Provided information =>
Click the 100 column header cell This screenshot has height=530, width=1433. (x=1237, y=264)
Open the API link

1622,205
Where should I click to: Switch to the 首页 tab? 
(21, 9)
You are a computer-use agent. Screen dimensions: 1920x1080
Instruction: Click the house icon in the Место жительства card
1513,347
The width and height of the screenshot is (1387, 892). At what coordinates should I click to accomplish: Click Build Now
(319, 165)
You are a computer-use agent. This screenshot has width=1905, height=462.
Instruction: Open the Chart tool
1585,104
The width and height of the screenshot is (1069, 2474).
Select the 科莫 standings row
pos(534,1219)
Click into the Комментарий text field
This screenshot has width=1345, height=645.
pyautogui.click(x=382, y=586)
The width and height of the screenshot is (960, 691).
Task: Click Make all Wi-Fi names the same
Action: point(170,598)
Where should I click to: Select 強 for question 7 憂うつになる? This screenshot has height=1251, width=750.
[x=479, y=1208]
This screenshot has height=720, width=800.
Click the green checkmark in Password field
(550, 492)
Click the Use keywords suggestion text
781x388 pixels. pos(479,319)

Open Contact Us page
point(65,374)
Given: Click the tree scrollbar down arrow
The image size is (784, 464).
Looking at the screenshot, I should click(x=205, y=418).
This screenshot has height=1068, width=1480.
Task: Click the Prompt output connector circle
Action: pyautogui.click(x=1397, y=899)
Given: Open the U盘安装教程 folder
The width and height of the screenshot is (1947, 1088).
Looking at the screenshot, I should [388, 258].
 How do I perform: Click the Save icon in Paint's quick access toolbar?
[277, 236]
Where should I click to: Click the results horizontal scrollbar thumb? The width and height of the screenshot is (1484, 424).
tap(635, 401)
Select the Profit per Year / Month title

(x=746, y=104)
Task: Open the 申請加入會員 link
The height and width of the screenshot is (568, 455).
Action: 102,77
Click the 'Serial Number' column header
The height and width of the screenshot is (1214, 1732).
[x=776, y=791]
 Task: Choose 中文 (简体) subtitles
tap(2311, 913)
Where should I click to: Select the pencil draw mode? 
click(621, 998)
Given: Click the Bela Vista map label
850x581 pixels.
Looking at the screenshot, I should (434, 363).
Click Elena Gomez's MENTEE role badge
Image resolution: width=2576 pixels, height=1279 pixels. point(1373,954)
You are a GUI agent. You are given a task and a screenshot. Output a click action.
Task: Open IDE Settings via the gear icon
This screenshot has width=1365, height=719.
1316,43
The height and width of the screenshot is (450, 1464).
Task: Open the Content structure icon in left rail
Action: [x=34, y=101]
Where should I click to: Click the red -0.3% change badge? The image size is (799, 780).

Objective => Starting with the line that contains "Click the Use keywords suggestion text" and going on through the final line of the entries, convert those lines into a JSON list of strings with one string per line. Leave out any blank lines.

Solution for this task =>
[
  "Click the Use keywords suggestion text",
  "781x388 pixels. pos(479,319)",
  "Open Contact Us page",
  "point(65,374)",
  "Given: Click the tree scrollbar down arrow",
  "The image size is (784, 464).",
  "Looking at the screenshot, I should click(x=205, y=418).",
  "This screenshot has height=1068, width=1480.",
  "Task: Click the Prompt output connector circle",
  "Action: pyautogui.click(x=1397, y=899)",
  "Given: Open the U盘安装教程 folder",
  "The width and height of the screenshot is (1947, 1088).",
  "Looking at the screenshot, I should [388, 258].",
  " How do I perform: Click the Save icon in Paint's quick access toolbar?",
  "[277, 236]",
  "Where should I click to: Click the results horizontal scrollbar thumb? The width and height of the screenshot is (1484, 424).",
  "tap(635, 401)",
  "Select the Profit per Year / Month title",
  "(x=746, y=104)",
  "Task: Open the 申請加入會員 link",
  "The height and width of the screenshot is (568, 455).",
  "Action: 102,77",
  "Click the 'Serial Number' column header",
  "The height and width of the screenshot is (1214, 1732).",
  "[x=776, y=791]",
  " Task: Choose 中文 (简体) subtitles",
  "tap(2311, 913)",
  "Where should I click to: Select the pencil draw mode? ",
  "click(621, 998)",
  "Given: Click the Bela Vista map label",
  "850x581 pixels.",
  "Looking at the screenshot, I should (434, 363).",
  "Click Elena Gomez's MENTEE role badge",
  "Image resolution: width=2576 pixels, height=1279 pixels. point(1373,954)",
  "You are a GUI agent. You are given a task and a screenshot. Output a click action.",
  "Task: Open IDE Settings via the gear icon",
  "This screenshot has width=1365, height=719.",
  "1316,43",
  "The height and width of the screenshot is (450, 1464).",
  "Task: Open the Content structure icon in left rail",
  "Action: [x=34, y=101]",
  "Where should I click to: Click the red -0.3% change badge? The image size is (799, 780)."
]